Going out the door of a prison is a risky experience. The world has grown and changed. Technology feels overwhelming. It is tricky, often painful and confusing, to re-connect to families, especially to children who have grown up without their dads around. In addition, we make it really difficult to find housing, and many barriers to re-integrating are legal. President Clinton made sure that formerly-incarcerated people would be denied Section 8 housing. Public assistance and help for food are difficult to secure. Professional licenses are denied. It broke my heart to hear men talk about wanting to be teachers and nurses or return to being barbers and know it would be difficult if not impossible to get or renew a license. Many states deny people the right to vote. The recent backlash against Virginia’s governor for giving formerly-incarcerated people the right to vote is an example of how difficult it is for some people to forgive returning citizens who have already served their sentences.

http://www.theatlantic.com/national/archive/2016/05/felons-virginia/480834/

I am intrigued with Alexander’s language that we all need to be in touch with “our own criminality.” She says in The New Jim Crow:

“The notion that a vast gulf exists between “criminals” and those of us who have never served time in prison is a fiction created by the racial ideology that birthed mass incarceration, namely that there is something fundamentally wrong and morally inferior about “them.” The reality though, is that all of us have done wrong. As noted earlier, studies suggest that most Americans violate drug laws in their lifetime. Indeed, most of us break the law not once but repeatedly throughout our lives.” 1

We all need hope to address the tragedies inherent in mass incarceration. I am familiar with the work of JustLeadershipUSA from my friend Ron Simpson-Bey, who works in this organization as an alumni associate. He joins a group of people who have all served time and now believe that “the people closest to the problem are closest to the solution.” He has recently written,

“Adjusting language in no way means condoning criminal or delinquent behavior. Those who commit crimes must be held accountable. But accountability requires making amends, an objective that is much harder to achieve when a person is denied the chance to move forward. The people who leave our correctional facilities every year have paid their debts to society and they all deserve a chance to rebuild their lives.”

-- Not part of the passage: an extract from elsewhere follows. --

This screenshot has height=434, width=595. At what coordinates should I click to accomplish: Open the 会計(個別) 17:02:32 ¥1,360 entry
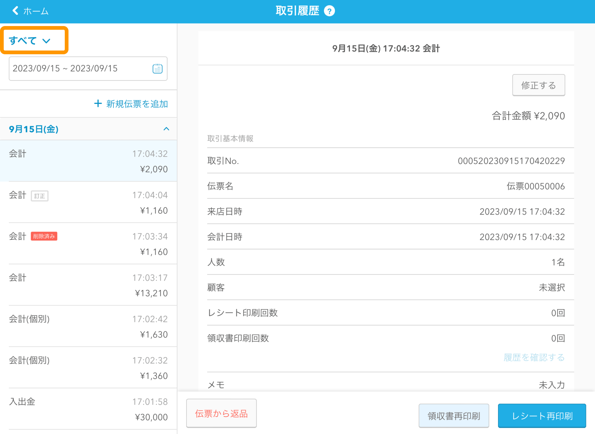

JustLeadershipUSA builds leadership skills for community building, advocacy and policy-making, organizational management and communication. They are committed to reducing the prison population by half by 2030. Michelle Alexander serves on their board and says this:

“I believe that the launching of JustLeadershipUSA will be viewed, one day, by historians and advocates alike as a true game changer: the moment in the emerging movement when formerly-incarcerated people finally had a chance to be heard, to organize, and to influence policy in many ways—even though many of them still lack the right to vote.”

Informed and active citizens can help change the perceptions about who lives in our prisons and what can be done for them—and for us. It is about who we want to become. Our very democracy is at stake.

1. Michelle Alexander, The New Jim Crow: Mass Incarceration in the Age of Colorblindness, (The New Press, New York, 2010, 2012), 216.